**HOW TO COMPLETE THIS TASK:** Below this line is the material. Write out only its lines from the one containing "Infos & Livraison (1079, 231)" through the one containing "Nossa História (760, 208)", both kept, exactly.

**RECORDS TO PROCESS:**
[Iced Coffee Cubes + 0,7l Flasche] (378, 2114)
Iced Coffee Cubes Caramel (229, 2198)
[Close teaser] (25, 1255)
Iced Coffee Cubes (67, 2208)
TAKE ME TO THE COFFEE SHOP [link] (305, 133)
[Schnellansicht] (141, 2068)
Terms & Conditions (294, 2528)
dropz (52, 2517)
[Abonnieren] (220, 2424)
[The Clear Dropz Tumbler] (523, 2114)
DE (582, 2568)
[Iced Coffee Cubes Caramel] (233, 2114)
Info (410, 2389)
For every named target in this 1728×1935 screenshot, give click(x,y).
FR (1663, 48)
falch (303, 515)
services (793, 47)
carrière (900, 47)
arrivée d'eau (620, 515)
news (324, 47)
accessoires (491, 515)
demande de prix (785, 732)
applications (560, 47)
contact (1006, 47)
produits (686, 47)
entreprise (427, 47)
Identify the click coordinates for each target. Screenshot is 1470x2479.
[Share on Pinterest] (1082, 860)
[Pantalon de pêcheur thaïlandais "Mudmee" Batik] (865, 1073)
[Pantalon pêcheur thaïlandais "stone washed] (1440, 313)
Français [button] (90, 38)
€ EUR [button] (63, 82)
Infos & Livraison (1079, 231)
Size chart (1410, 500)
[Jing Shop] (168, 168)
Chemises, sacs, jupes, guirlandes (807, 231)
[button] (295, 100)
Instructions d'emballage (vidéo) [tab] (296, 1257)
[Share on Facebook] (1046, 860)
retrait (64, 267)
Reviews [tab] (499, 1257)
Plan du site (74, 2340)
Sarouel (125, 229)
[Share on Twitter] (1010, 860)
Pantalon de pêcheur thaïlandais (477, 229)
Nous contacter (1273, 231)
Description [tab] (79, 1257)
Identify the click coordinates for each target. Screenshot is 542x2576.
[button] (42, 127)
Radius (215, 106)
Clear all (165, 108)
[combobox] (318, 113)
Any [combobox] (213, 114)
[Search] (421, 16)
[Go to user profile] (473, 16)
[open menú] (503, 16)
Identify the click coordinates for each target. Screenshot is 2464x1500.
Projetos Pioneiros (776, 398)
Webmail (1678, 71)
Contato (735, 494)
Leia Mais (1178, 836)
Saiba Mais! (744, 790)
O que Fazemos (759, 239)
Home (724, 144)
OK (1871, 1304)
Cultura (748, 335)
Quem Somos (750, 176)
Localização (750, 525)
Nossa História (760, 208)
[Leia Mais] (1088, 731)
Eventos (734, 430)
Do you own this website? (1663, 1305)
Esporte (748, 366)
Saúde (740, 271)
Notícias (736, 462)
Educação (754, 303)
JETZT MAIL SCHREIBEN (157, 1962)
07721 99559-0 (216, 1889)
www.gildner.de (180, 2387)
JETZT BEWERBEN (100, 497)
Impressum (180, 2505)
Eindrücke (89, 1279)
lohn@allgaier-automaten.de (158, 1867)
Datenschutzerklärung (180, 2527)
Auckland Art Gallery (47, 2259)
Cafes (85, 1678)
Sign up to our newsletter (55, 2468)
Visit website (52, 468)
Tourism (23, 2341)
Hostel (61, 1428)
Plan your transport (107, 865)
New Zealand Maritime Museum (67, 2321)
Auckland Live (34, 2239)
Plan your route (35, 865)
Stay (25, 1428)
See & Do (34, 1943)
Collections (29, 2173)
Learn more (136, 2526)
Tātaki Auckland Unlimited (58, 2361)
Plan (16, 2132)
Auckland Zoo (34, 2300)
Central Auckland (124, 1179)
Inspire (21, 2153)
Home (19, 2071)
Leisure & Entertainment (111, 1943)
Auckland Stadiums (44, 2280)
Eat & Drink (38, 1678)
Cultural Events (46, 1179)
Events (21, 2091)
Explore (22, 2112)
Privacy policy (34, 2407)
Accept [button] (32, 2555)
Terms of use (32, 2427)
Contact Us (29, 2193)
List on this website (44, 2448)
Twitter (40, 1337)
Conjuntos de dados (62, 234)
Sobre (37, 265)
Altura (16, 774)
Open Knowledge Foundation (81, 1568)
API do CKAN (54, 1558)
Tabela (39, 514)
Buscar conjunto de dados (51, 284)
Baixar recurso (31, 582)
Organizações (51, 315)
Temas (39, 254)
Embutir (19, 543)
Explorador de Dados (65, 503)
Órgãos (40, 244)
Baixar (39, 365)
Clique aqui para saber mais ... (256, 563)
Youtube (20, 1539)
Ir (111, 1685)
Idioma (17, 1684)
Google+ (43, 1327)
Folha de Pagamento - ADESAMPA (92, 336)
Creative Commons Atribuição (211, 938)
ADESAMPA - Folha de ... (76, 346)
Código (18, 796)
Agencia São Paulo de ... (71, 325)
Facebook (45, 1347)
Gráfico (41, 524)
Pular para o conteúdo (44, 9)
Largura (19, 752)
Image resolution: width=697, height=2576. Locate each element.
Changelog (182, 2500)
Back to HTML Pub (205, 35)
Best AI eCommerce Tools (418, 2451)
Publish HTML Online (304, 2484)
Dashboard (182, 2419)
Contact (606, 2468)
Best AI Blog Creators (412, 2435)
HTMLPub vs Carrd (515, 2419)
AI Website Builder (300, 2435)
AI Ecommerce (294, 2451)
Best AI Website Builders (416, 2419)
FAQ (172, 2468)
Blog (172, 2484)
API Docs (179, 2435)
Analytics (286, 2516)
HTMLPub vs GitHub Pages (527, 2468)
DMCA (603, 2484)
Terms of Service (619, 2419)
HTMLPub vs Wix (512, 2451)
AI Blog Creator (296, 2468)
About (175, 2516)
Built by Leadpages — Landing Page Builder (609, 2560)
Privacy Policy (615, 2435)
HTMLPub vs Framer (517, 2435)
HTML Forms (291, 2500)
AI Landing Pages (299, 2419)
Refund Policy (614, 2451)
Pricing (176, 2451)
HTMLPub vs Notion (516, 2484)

**SOLUTION FOR THIS EXERCISE:**
Infos & Livraison (1079, 231)
Size chart (1410, 500)
[Jing Shop] (168, 168)
Chemises, sacs, jupes, guirlandes (807, 231)
[button] (295, 100)
Instructions d'emballage (vidéo) [tab] (296, 1257)
[Share on Facebook] (1046, 860)
retrait (64, 267)
Reviews [tab] (499, 1257)
Plan du site (74, 2340)
Sarouel (125, 229)
[Share on Twitter] (1010, 860)
Pantalon de pêcheur thaïlandais (477, 229)
Nous contacter (1273, 231)
Description [tab] (79, 1257)
Identify the click coordinates for each target. Screenshot is 542x2576.
[button] (42, 127)
Radius (215, 106)
Clear all (165, 108)
[combobox] (318, 113)
Any [combobox] (213, 114)
[Search] (421, 16)
[Go to user profile] (473, 16)
[open menú] (503, 16)
Identify the click coordinates for each target. Screenshot is 2464x1500.
Projetos Pioneiros (776, 398)
Webmail (1678, 71)
Contato (735, 494)
Leia Mais (1178, 836)
Saiba Mais! (744, 790)
O que Fazemos (759, 239)
Home (724, 144)
OK (1871, 1304)
Cultura (748, 335)
Quem Somos (750, 176)
Localização (750, 525)
Nossa História (760, 208)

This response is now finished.